__Directions__. Write the records out again. Match them exactly.

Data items
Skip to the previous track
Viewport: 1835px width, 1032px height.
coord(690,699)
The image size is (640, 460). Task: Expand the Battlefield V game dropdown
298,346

__Solved problem__.
Skip to the previous track
Viewport: 1835px width, 1032px height.
coord(690,699)
The image size is (640, 460). Task: Expand the Battlefield V game dropdown
298,346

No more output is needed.